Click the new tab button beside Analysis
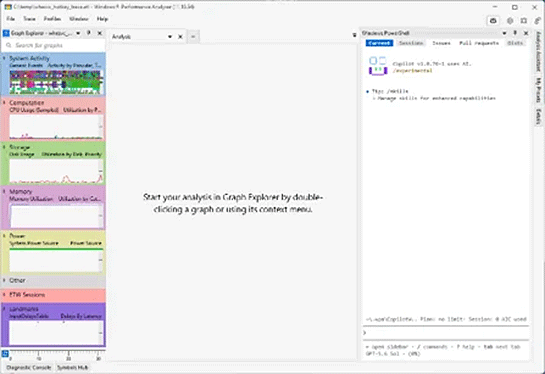545x374 pixels. tap(193, 36)
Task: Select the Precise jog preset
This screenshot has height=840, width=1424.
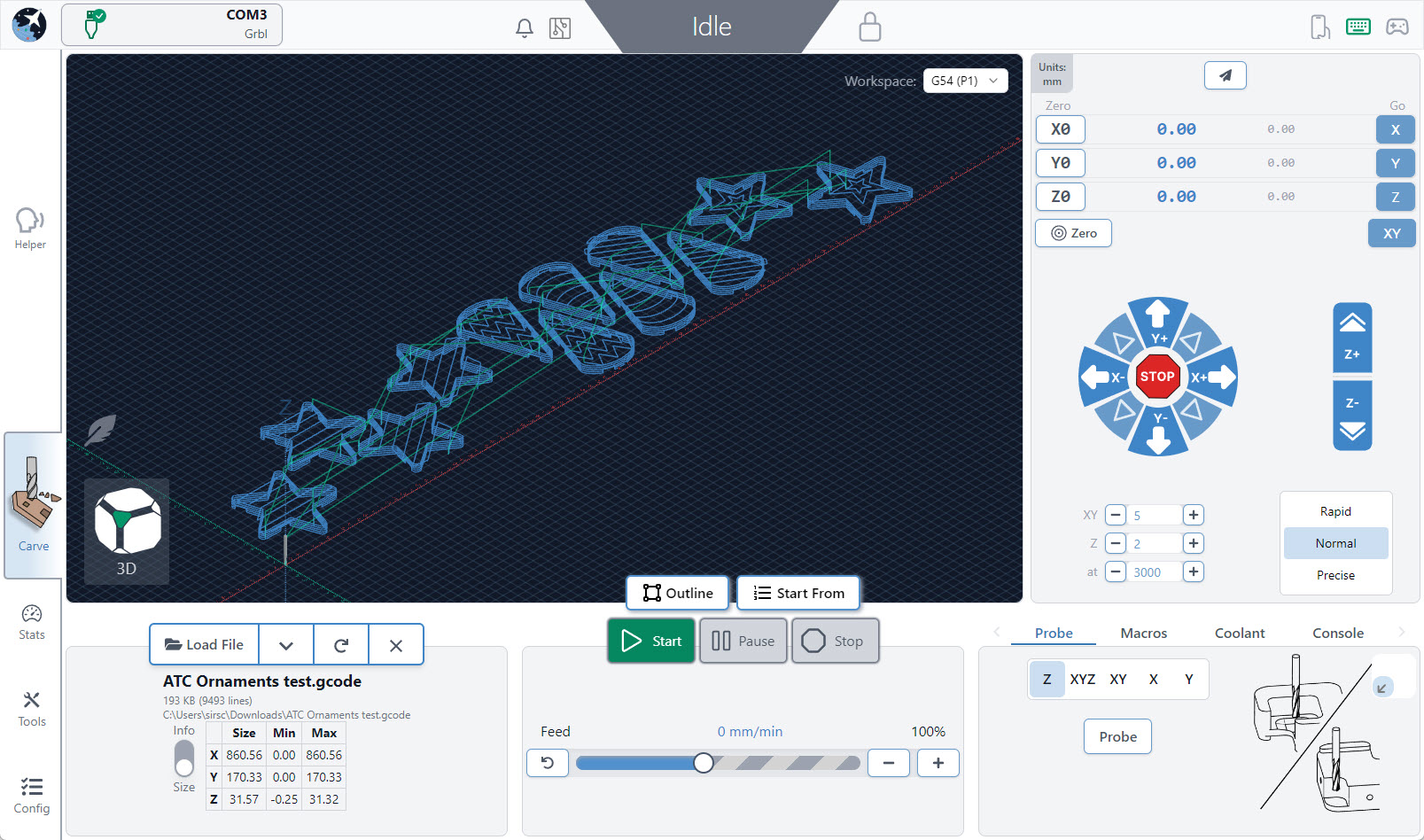Action: pyautogui.click(x=1335, y=575)
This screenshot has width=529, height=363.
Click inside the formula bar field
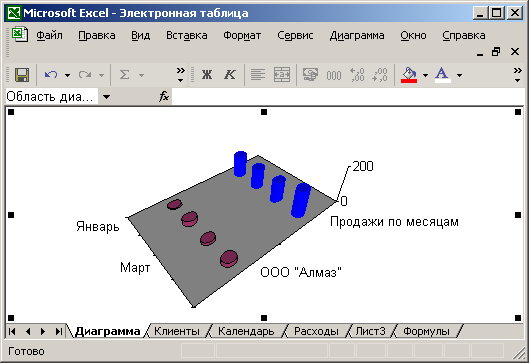(x=347, y=97)
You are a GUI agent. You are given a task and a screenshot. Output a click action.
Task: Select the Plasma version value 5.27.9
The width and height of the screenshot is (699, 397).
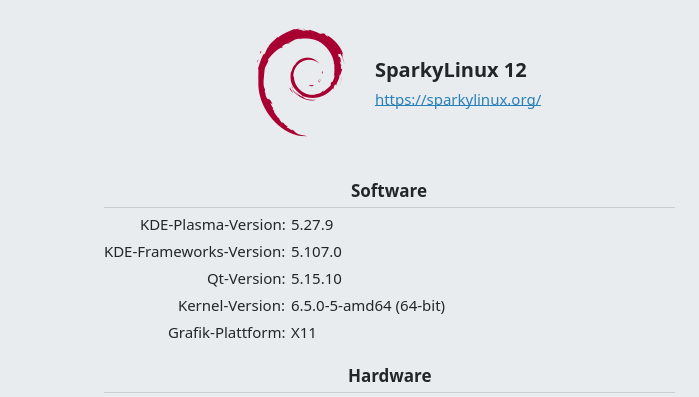click(312, 225)
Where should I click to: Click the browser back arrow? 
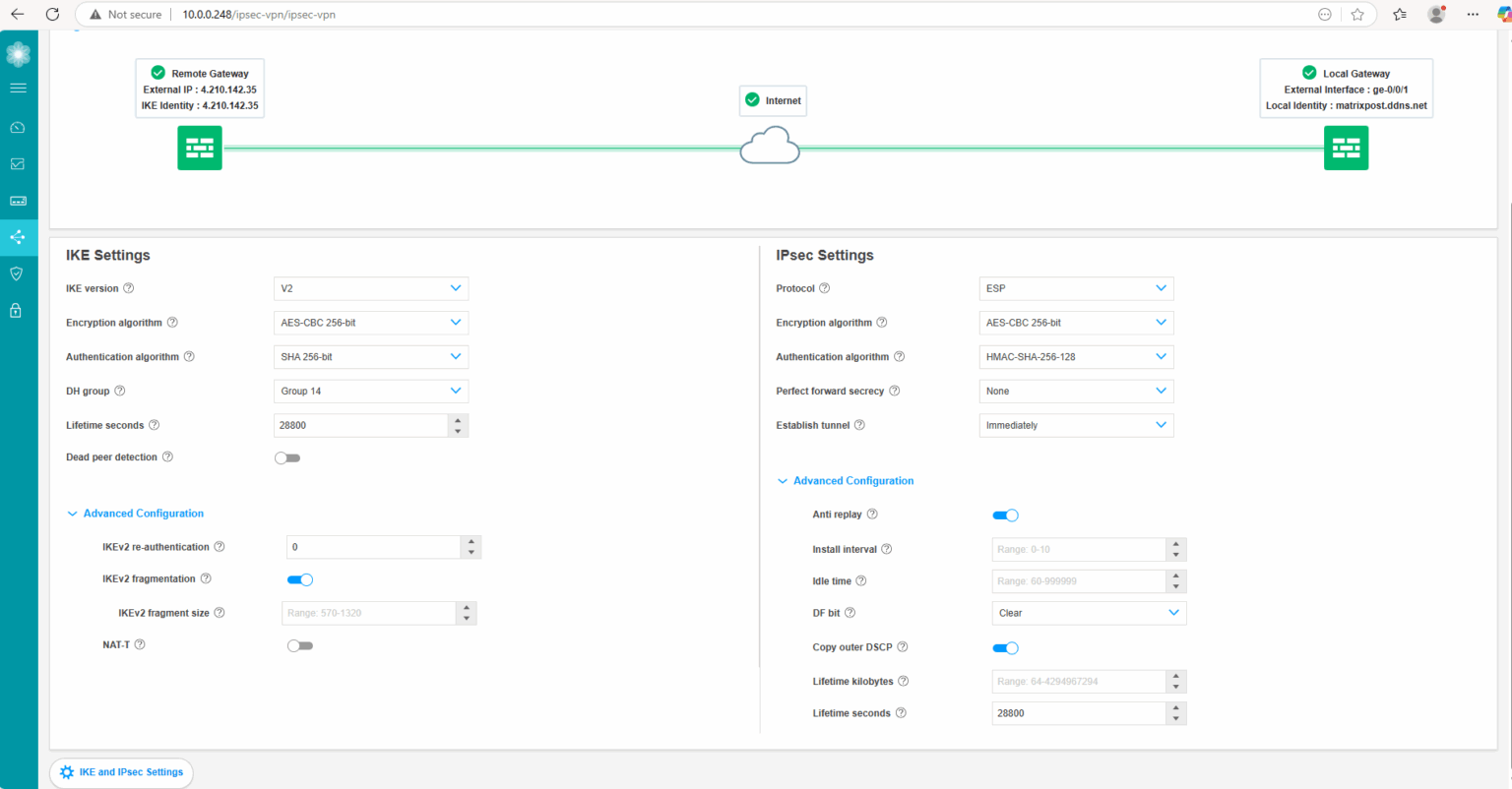18,14
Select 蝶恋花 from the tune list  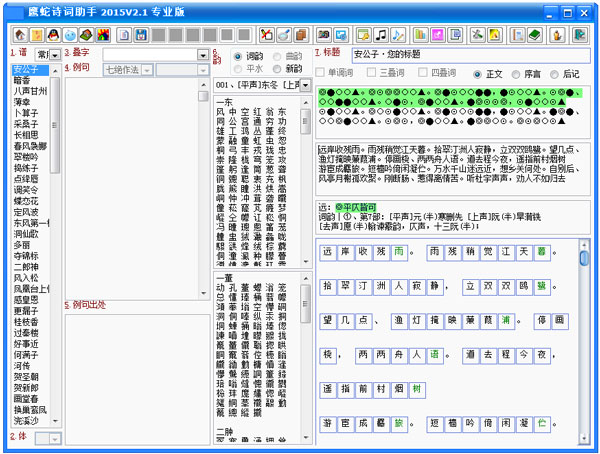click(26, 200)
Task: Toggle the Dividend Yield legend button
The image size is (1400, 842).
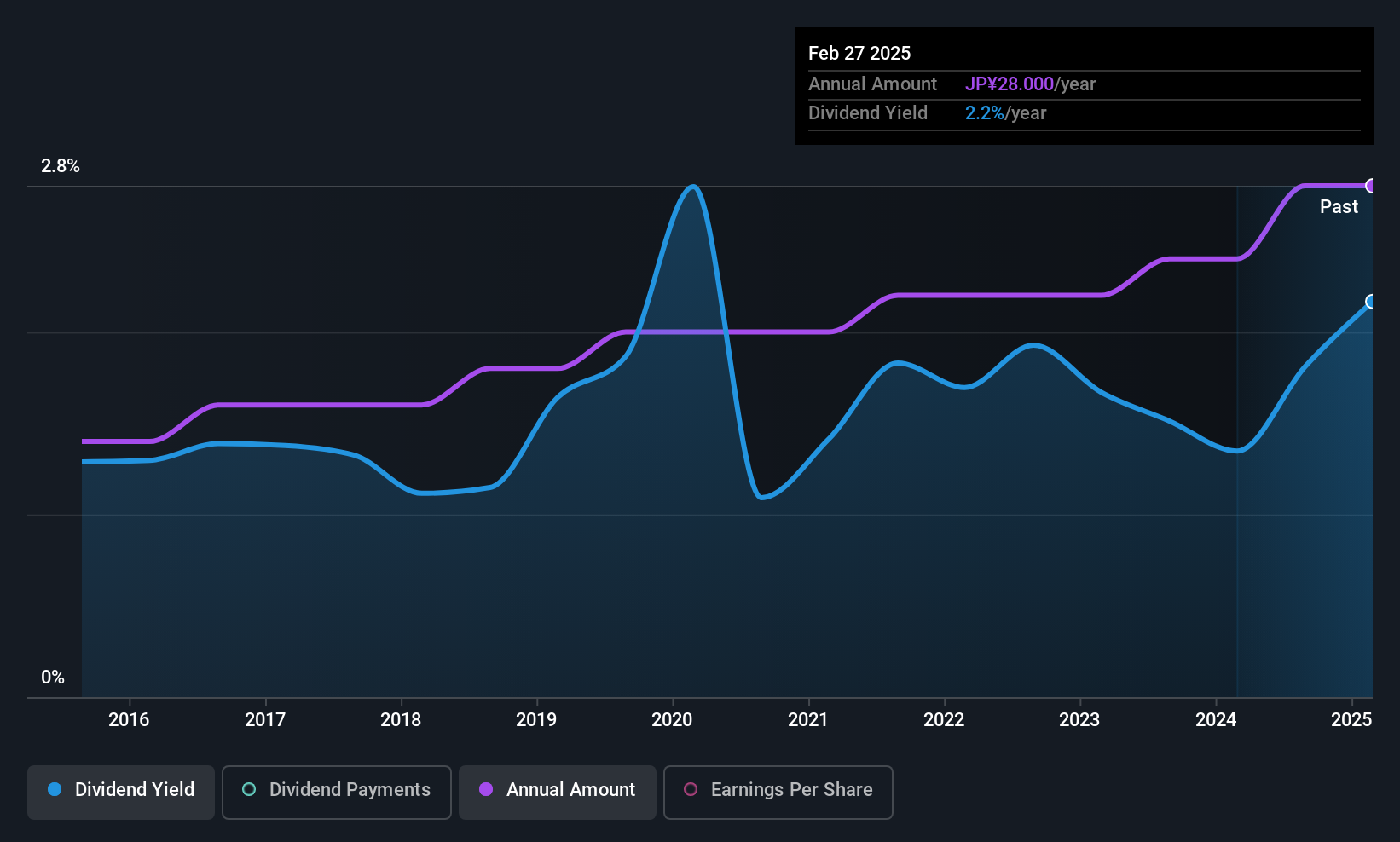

YOUR TASK ▸
Leave out the pictures and repeat exactly the lines from the start of the material through the line that contains "Task: Select the Plasma version value 5.27.9", both included.

EXPECTED ANSWER ▸
Click the new tab button beside Analysis
545x374 pixels. tap(193, 36)
Task: Select the Precise jog preset
This screenshot has height=840, width=1424.
Action: pyautogui.click(x=1335, y=575)
This screenshot has width=529, height=363.
Click inside the formula bar field
(x=347, y=97)
You are a GUI agent. You are given a task and a screenshot. Output a click action.
Task: Select the Plasma version value 5.27.9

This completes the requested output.